Le vrai problème dans ce paradoxe, c’est le statut de l’annonce du prof. On peut la considérer comme une prédiction, une sorte de prophétie, donc sans valeur contraignante. Mais une autre version de ce paradoxe existe qui ne fait pas intervenir le temps, on ne peut donc pas s’en sortir comme ça. On peut aussi entendre cette annonce comme une proposition logique, c’est-à-dire l’énoncé d’une vérité. Mais ça ne marche pas non plus car, et ce point est crucial, on ne peut pas appliquer la notion de vrai ou de faux à des connaissances, qui ne sont pas des faits. Il faut donc remettre en cause la nature de cette annonce qui ne peut pas avoir un statut de vérité. Elle est indéterminée. Car si elle est déterminée dans l’univers du prof, qui a toutes les informations, elle ne l’est pas dans celui des élèves.
Le fait que les propositions basées sur les connaissances sont différentes des raisonnements basés sur les faits, ce n’est pas si intuitif que ça…

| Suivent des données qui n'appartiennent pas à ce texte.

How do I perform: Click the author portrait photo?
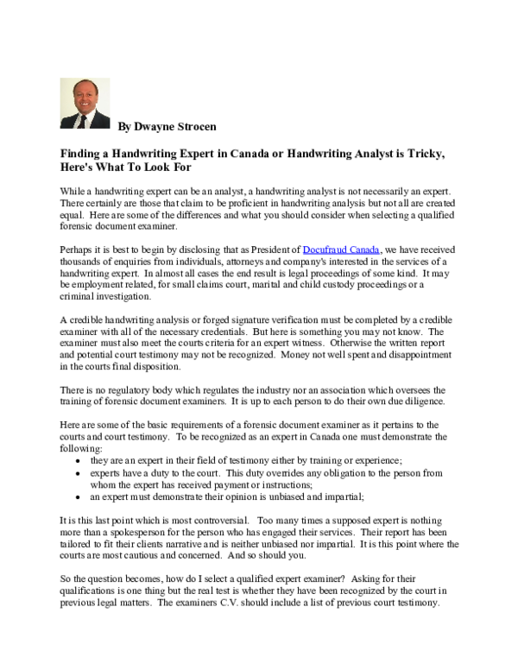[85, 104]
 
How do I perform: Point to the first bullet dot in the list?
[79, 462]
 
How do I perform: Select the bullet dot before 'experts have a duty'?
[79, 473]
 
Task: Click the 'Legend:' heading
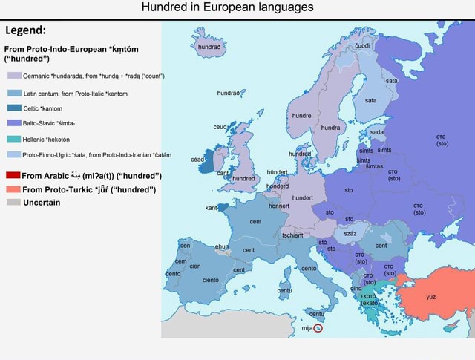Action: [27, 31]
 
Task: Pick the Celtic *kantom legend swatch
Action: [14, 108]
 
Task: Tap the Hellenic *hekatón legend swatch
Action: [14, 139]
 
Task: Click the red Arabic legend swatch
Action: [13, 176]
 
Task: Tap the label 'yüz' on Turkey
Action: [431, 297]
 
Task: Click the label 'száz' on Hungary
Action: [350, 234]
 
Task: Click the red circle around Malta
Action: [318, 327]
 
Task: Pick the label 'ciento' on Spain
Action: [210, 280]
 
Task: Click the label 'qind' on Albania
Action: [356, 288]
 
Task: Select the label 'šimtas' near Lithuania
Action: [374, 166]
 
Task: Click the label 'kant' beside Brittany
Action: [210, 208]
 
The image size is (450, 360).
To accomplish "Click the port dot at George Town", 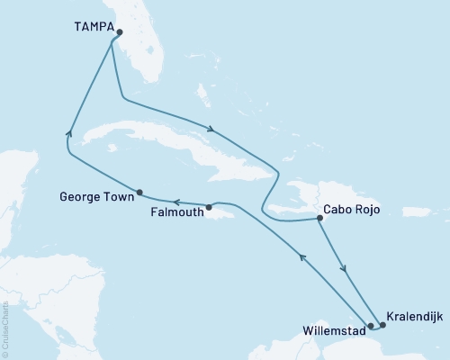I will (x=139, y=192).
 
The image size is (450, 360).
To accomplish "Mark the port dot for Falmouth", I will (x=209, y=207).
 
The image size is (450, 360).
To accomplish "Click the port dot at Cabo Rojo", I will (x=321, y=218).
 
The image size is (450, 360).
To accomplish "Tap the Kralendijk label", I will (x=413, y=317).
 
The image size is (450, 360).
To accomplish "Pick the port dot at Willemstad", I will (x=370, y=326).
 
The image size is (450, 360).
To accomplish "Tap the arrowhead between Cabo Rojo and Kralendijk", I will (x=343, y=266).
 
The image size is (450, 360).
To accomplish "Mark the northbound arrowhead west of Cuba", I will (x=68, y=134).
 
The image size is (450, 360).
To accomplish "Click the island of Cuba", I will (x=171, y=148).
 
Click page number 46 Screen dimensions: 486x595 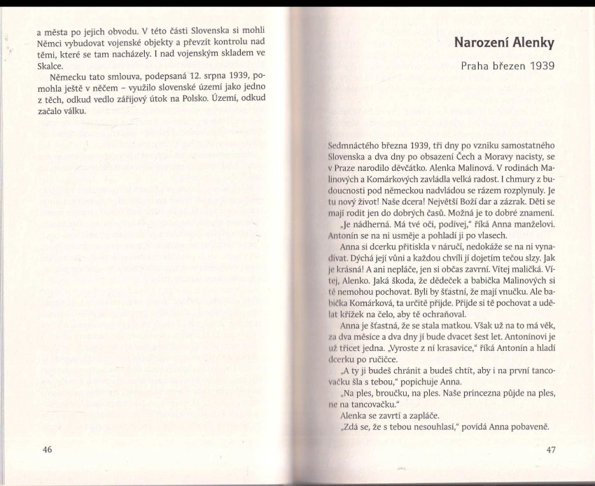point(48,449)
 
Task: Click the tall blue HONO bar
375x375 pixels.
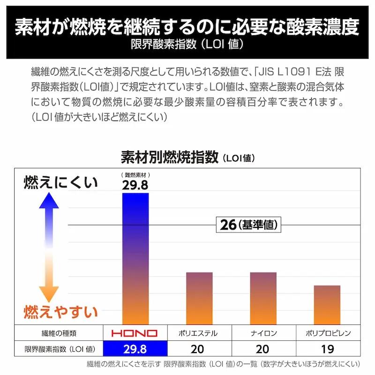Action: tap(135, 258)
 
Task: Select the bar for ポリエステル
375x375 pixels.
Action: tap(199, 298)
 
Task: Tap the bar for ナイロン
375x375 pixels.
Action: tap(263, 298)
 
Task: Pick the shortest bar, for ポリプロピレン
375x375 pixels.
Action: tap(327, 305)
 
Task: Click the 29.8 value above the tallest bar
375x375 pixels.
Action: tap(135, 185)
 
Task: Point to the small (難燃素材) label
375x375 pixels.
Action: tap(135, 175)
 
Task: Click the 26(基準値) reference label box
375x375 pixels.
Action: tap(248, 225)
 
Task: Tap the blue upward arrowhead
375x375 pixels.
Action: tap(49, 201)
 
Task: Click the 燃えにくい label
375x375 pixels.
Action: tap(60, 182)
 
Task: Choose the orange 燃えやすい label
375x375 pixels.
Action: tap(60, 312)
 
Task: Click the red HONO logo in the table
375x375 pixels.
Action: tap(135, 333)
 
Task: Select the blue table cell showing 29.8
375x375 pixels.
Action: tap(135, 349)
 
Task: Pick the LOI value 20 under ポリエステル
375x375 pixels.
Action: tap(199, 349)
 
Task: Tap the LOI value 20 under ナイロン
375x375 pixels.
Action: tap(263, 349)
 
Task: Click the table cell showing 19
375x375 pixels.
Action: tap(327, 349)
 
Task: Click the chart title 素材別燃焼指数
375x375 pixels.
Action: tap(170, 157)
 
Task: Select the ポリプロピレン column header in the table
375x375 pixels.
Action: tap(327, 333)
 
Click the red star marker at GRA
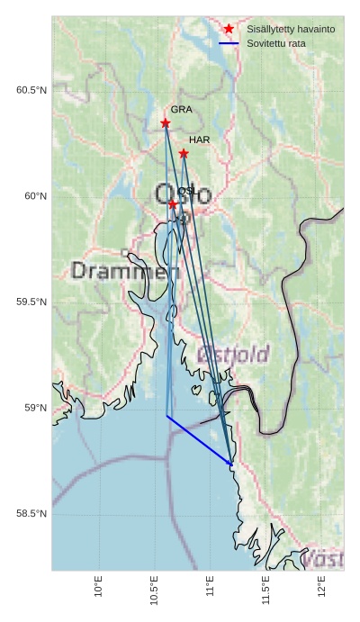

Ça ne l’est pas du tout. Nous n’arrêtons pas de raisonner à partir de ce que nous pensons être les connaissances des autres. Comme lorsqu’un spéculateur anticipe la valorisation d’une action et en achète parce qu’il suppose que les autres spéculateurs partagent ses croyances. Ce n’est pas rien, ce n’est pas totalement vaporeux, mais ce n’est pas aussi solide que des faits qui, eux, sont vrais ou faux. C’est un statut intermédiaire. On peut illustrer ça avec un autre paradoxe, celui de l’ours…
On ne s’est pas encore vraiment remis du précédent, mais allez-y…

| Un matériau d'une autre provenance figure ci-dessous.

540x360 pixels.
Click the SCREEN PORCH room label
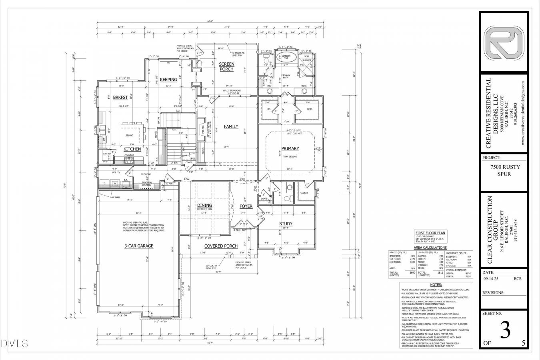point(226,66)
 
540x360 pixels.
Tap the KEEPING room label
point(168,80)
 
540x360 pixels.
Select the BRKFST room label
point(120,97)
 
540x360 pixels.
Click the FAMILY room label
point(231,126)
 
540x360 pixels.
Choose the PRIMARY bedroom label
point(290,148)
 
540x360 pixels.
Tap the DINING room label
point(204,206)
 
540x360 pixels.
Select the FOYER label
point(246,206)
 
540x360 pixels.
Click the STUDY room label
point(286,224)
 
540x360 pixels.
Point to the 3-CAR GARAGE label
point(139,246)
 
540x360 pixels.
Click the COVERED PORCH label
point(221,246)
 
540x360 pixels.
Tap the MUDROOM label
point(146,174)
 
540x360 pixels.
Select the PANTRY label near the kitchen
point(107,154)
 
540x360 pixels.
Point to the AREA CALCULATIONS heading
point(430,248)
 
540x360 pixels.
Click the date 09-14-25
point(491,279)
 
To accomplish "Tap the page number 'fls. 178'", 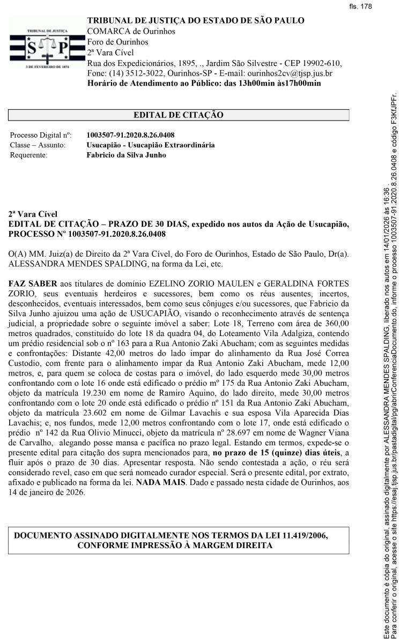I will click(360, 6).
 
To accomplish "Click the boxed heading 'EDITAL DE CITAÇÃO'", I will click(178, 115).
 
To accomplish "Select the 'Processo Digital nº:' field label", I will click(41, 135).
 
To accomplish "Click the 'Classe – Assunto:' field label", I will click(38, 145).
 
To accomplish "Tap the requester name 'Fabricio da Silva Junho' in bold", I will click(126, 155).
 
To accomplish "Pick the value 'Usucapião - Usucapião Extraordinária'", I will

Tout part de cette question : «Est-ce que je peux savoir que je ne pense pas à un ours ?» Si on prend la proposition «Je ne pense pas à un ours», elle peut être vraie ou fausse. Supposons qu’elle soit vraie. Si je suis seul à faire ce constat, j’établis que je ne pense pas à un ours. Mais à ce moment précis de ma réflexion, je pense à un ours. Tout ça parce que j’ai introduit une connaissance dans une proposition.
Les paradoxes fonctionnent donc comme des révélateurs de l’humanité de ceux qui y sont confrontés. Et on en vient presque à s’interroger : «Une machine peut-elle penser ?»
Les animaux pensent, et je crois que la pensée, ce n’est pas quelque chose d’extraordinaire au sens fort du terme. Ce n’est pas magique ou surnaturel. Je ne vois pas de raisons pour lesquelles une machine ne pourrait pas un jour accéder à la pensée. Mais si elle s’y met un jour, il est probable que sa «pensée» sera différente de la nôtre. Parce qu’elle n’a pas la même histoire, le même vécu. Du coup, comment saura-t-on qu’elle pense et qu’elle ne «simule» pas ? Je n’ai pas la réponse, mais peut-être que les machines sauront nous convaincre.